◆ **About this task**
Somewhere below is a line with "Privacy Policy (280, 2535)" and, later, a line with "Accept All Cookies (104, 2535)"; repeat those two lines and all the lines between them, exactly as they are.
++++++++++++++++++++
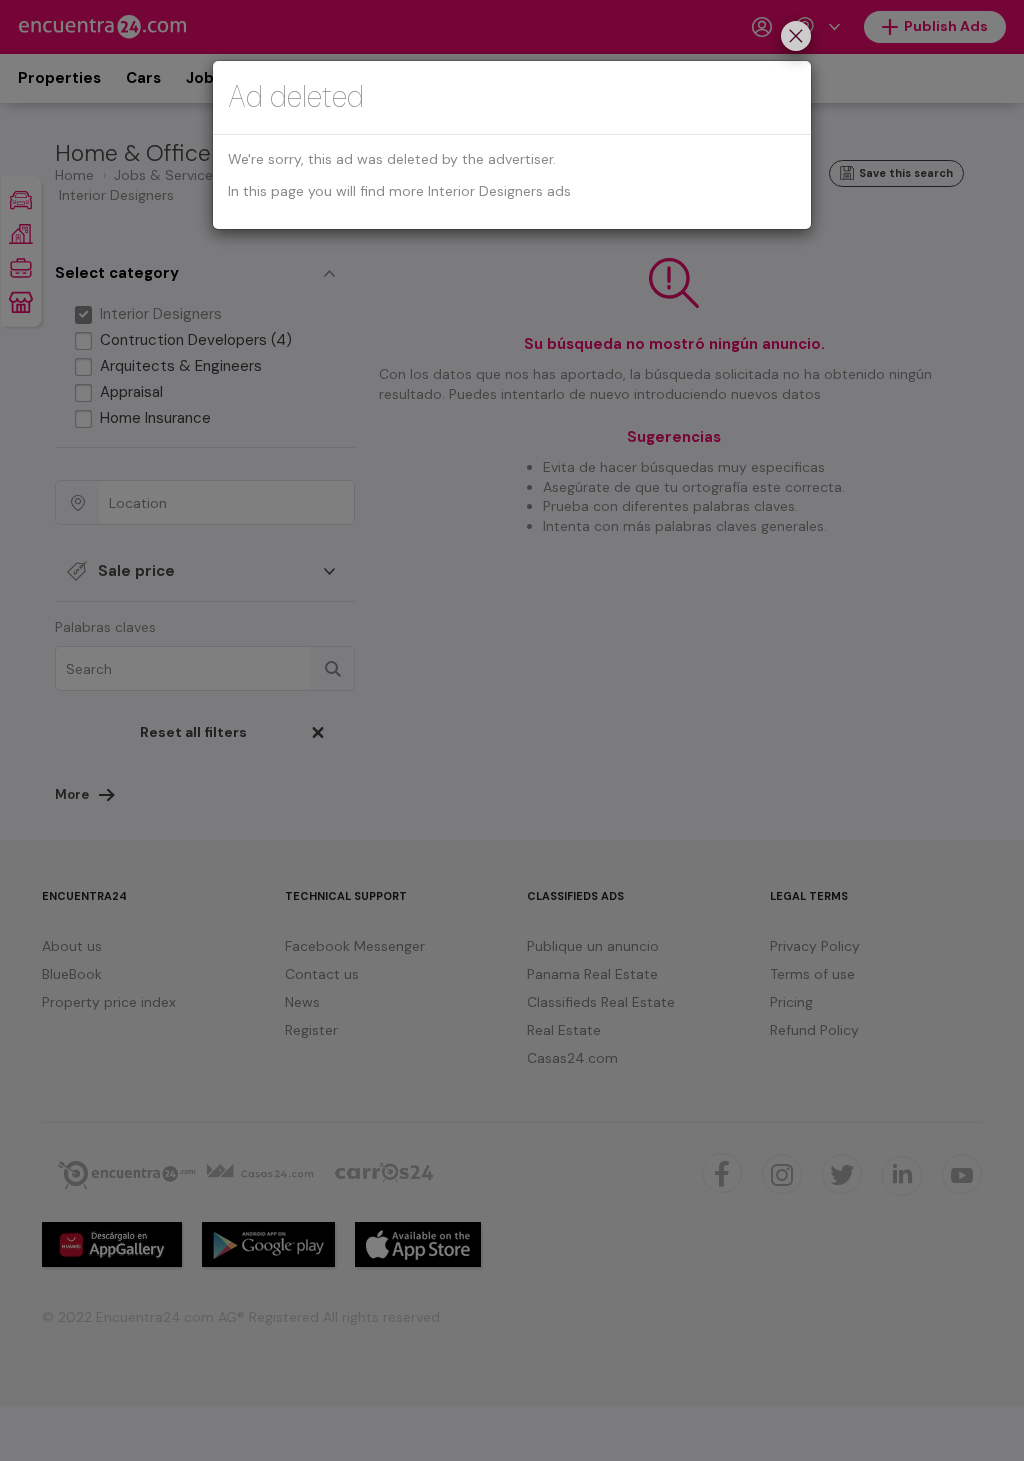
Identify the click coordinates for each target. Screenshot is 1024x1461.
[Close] (796, 38)
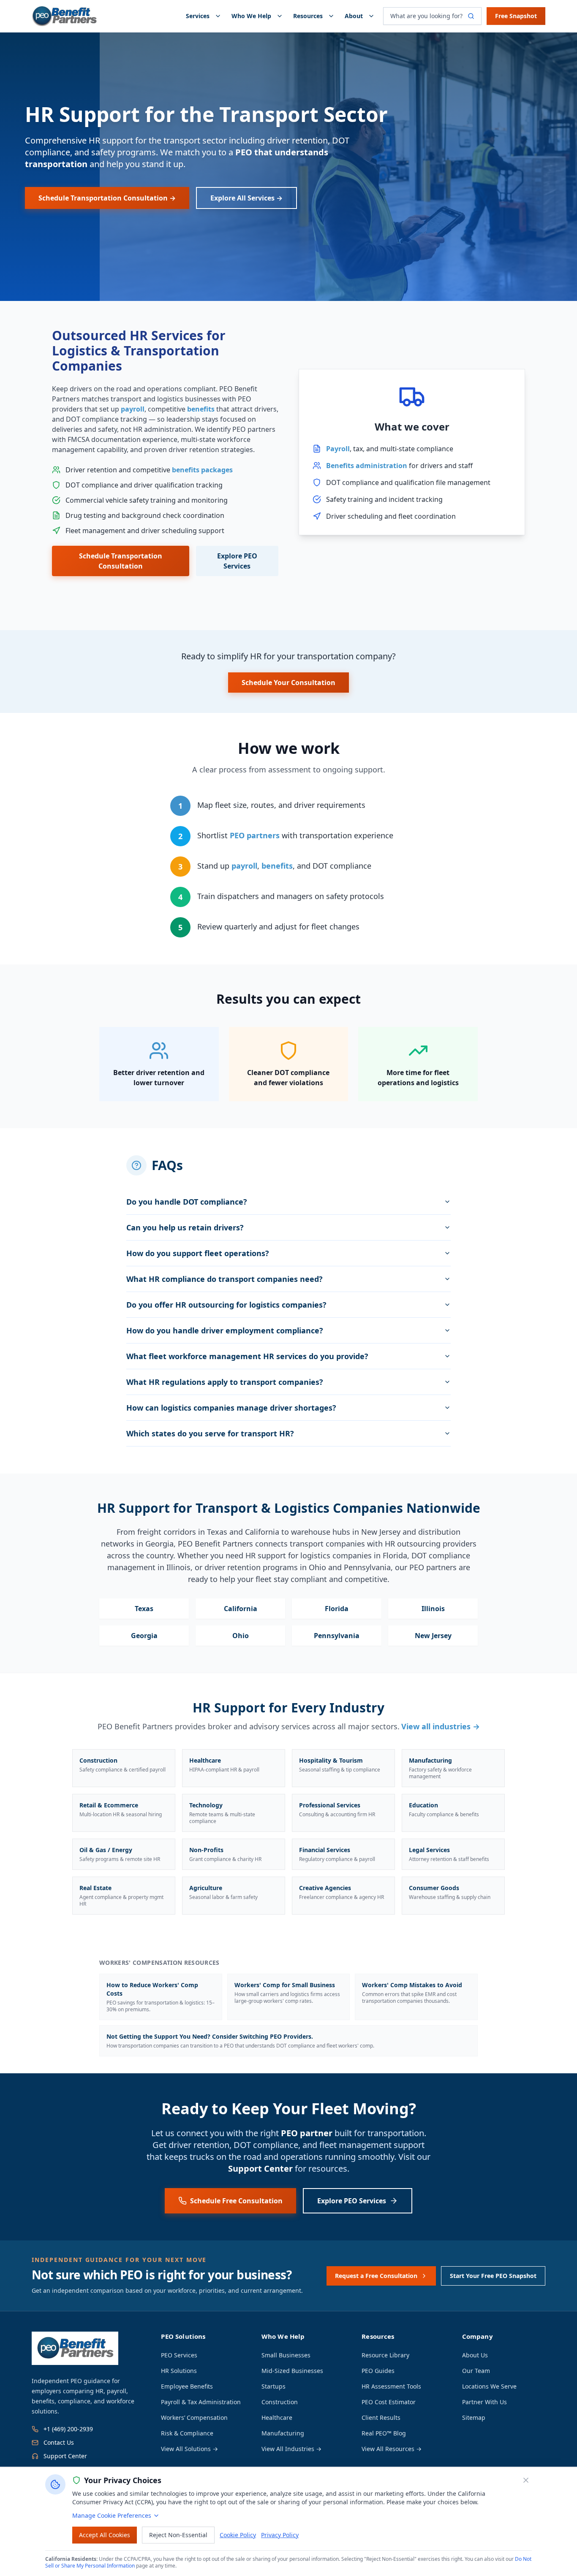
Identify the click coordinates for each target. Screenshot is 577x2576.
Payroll (338, 448)
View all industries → (440, 1726)
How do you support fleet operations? (197, 1253)
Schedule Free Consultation (236, 2200)
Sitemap (473, 2417)
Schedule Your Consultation (288, 682)
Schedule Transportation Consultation (120, 561)
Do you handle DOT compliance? (186, 1202)
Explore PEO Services (237, 561)
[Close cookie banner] (526, 2480)
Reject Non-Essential (178, 2535)
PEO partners (255, 835)
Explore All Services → (246, 198)
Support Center (260, 2168)
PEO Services (179, 2355)
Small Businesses (285, 2355)
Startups (273, 2386)
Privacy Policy (280, 2535)
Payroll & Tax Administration (201, 2402)
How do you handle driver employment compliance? (224, 1330)
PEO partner (306, 2133)
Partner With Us (484, 2402)
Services (198, 16)
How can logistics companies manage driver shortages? (231, 1408)
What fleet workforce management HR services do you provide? (247, 1356)
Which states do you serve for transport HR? (210, 1433)
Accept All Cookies (104, 2535)
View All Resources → (392, 2449)
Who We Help (251, 16)
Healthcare (276, 2417)
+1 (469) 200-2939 (68, 2429)
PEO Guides (378, 2371)
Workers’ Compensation (194, 2417)
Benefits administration (366, 465)
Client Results (381, 2417)
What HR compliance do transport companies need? (224, 1279)
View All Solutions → (189, 2449)
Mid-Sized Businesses (292, 2371)
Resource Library (385, 2355)
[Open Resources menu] (333, 16)
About (354, 16)
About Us (475, 2355)
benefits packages (202, 469)
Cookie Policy (238, 2535)
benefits (201, 409)
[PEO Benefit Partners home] (65, 16)
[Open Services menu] (220, 16)
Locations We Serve (489, 2386)
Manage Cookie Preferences (111, 2515)
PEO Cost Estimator (389, 2402)
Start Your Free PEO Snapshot (493, 2276)
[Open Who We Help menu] (281, 16)
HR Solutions (179, 2371)
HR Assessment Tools (391, 2386)
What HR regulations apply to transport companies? (224, 1382)
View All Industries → (291, 2449)
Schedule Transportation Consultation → (107, 198)
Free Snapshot (516, 16)
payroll (132, 409)
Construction (279, 2402)
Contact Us (59, 2442)
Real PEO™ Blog (384, 2433)
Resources (308, 16)
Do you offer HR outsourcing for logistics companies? (226, 1305)
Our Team (476, 2371)
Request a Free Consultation (376, 2276)
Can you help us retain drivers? (185, 1227)
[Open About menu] (373, 16)
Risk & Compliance (187, 2433)
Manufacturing (282, 2433)
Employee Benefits (187, 2386)
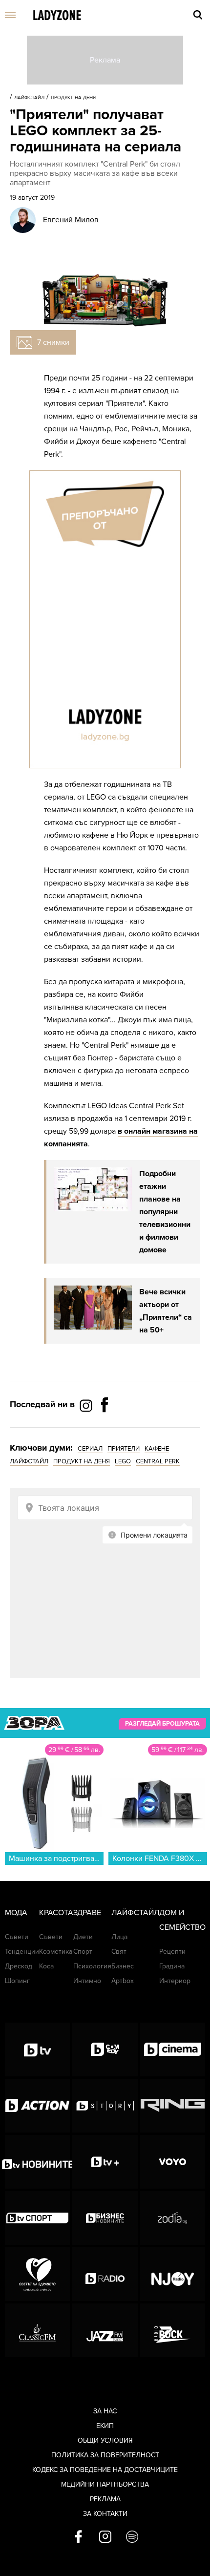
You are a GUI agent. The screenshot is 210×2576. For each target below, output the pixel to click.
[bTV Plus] (104, 2162)
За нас (105, 2411)
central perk (158, 1461)
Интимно (87, 1981)
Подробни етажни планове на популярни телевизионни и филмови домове (164, 1212)
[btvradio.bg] (104, 2274)
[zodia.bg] (172, 2218)
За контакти (105, 2514)
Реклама (105, 2499)
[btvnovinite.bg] (37, 2162)
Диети (83, 1937)
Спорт (82, 1951)
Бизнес (122, 1966)
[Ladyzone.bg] (57, 16)
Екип (105, 2426)
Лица (119, 1937)
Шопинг (17, 1981)
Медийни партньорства (105, 2484)
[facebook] (78, 2537)
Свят (118, 1951)
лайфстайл (29, 1461)
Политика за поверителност (105, 2455)
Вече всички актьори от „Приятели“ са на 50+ (165, 1311)
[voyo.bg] (172, 2162)
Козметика (55, 1951)
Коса (46, 1966)
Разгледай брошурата (162, 1724)
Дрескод (18, 1966)
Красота (56, 1913)
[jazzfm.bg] (104, 2330)
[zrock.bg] (172, 2330)
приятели (123, 1449)
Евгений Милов (71, 220)
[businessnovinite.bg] (104, 2218)
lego (123, 1461)
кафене (157, 1449)
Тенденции (22, 1951)
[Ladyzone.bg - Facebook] (104, 1427)
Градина (172, 1966)
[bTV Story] (104, 2106)
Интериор (174, 1981)
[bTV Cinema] (172, 2049)
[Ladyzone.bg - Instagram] (87, 1405)
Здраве (87, 1913)
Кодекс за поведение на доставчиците (105, 2470)
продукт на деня (81, 1461)
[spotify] (132, 2537)
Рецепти (172, 1951)
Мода (16, 1913)
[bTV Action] (37, 2106)
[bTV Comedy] (104, 2049)
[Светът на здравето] (37, 2274)
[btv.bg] (37, 2049)
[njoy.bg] (172, 2274)
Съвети (16, 1937)
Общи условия (105, 2440)
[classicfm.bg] (37, 2330)
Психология (92, 1966)
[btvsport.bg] (37, 2218)
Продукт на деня (73, 98)
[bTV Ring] (172, 2106)
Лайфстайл (29, 98)
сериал (90, 1449)
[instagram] (105, 2537)
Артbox (122, 1981)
++++++++++++++++++++
◆ **Task response**
Privacy Policy (280, 2535)
Payroll & Tax Administration (201, 2402)
How do you handle driver employment compliance? (224, 1330)
PEO partner (306, 2133)
Partner With Us (484, 2402)
Services (198, 16)
How can logistics companies manage driver shortages? (231, 1408)
What fleet workforce management HR services do you provide? (247, 1356)
Which states do you serve for transport HR? (210, 1433)
Accept All Cookies (104, 2535)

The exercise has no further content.